Tips for Securing Crowdfunding for Businesses
Here are some helpful tips to make sure your campaign results in funding instead of failure:
1. Be strategic in choosing a platform
The platform you choose is actually the most important task any startup or established business needs to make. It’s important to read the “About Us” section of each platform and to scour Internet forums and the like to learn what industries each cater to.
Some sites, like Fundable, cater to nearly every industry you can imagine, but their investors are also quite savvy and less likely to fund a fledgling startup without any market proof or profits backing them.
Kickstarter and Indiegogo, on the other hand, have less seasoned investors, who’re known for investing in ideas that captivate their attention, rather than merely looking at market viability and profit potential.
2. Prelaunch is critical
It’s important to dial in all the important factors in your campaign before launch. Most platforms force you to set a deadline to reach your goal. You don’t want to be flying by the seat of your pants after launch, trying to figure out why you’re not getting views and investors.

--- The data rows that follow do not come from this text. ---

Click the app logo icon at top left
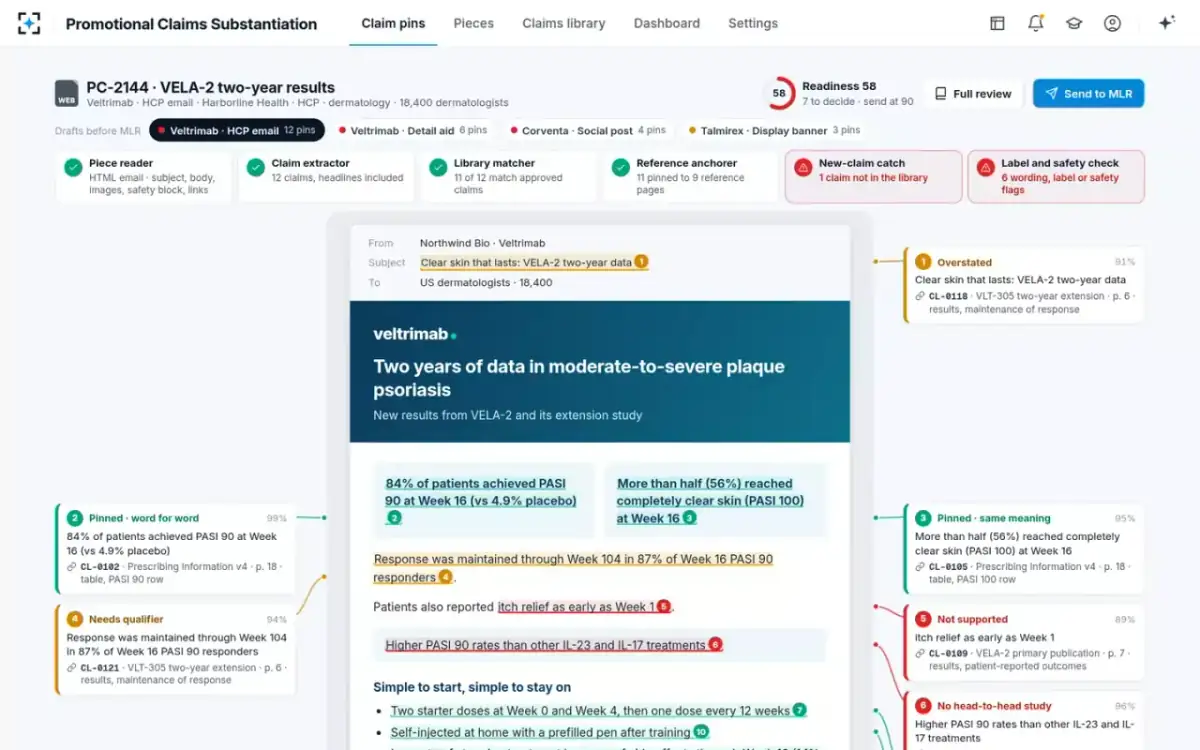 pos(29,23)
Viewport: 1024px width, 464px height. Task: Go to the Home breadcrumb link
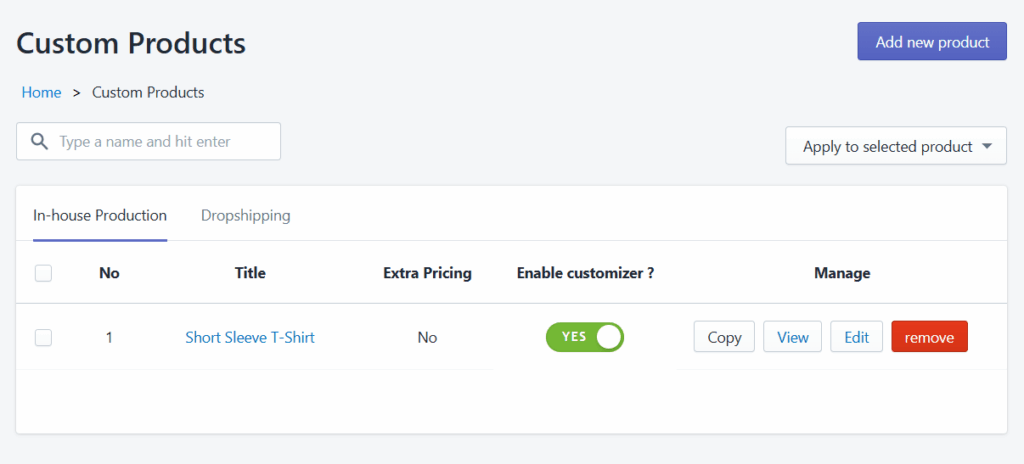[x=41, y=93]
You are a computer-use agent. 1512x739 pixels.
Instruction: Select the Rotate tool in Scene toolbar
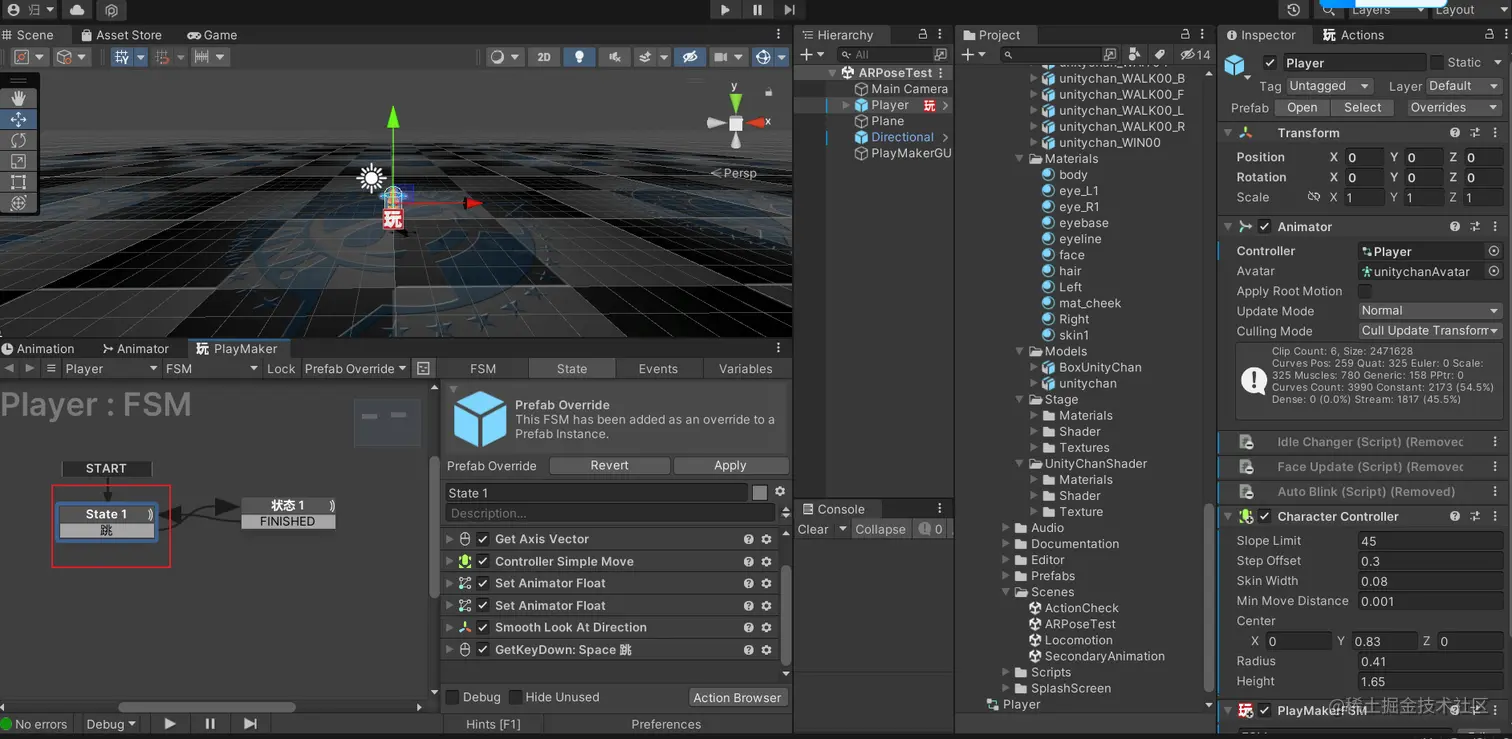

Hire a professional to produce and edit your pitch video, and work and rework your written materials until they’re as near-perfect as you can get.
Last, ask friends and family what they think of your pitch and product. Feedback is crucial to work out any problems in your pitch ahead of launch. Don’t start blasting your social networks until you’re confident in your offer.
3. Market post-launch
This might seem counter-intuitive. A lot of sources say to market aggressively during prelaunch in order to garner attention and press for your campaign.
However, because you don’t want to gather negative attention because your pitch is poor or the product still isn’t right, it’s important to wait to market your campaign on social, blogs, and/or brick-and-mortar methods until you’ve officially launched and received positive feedback from people you trust.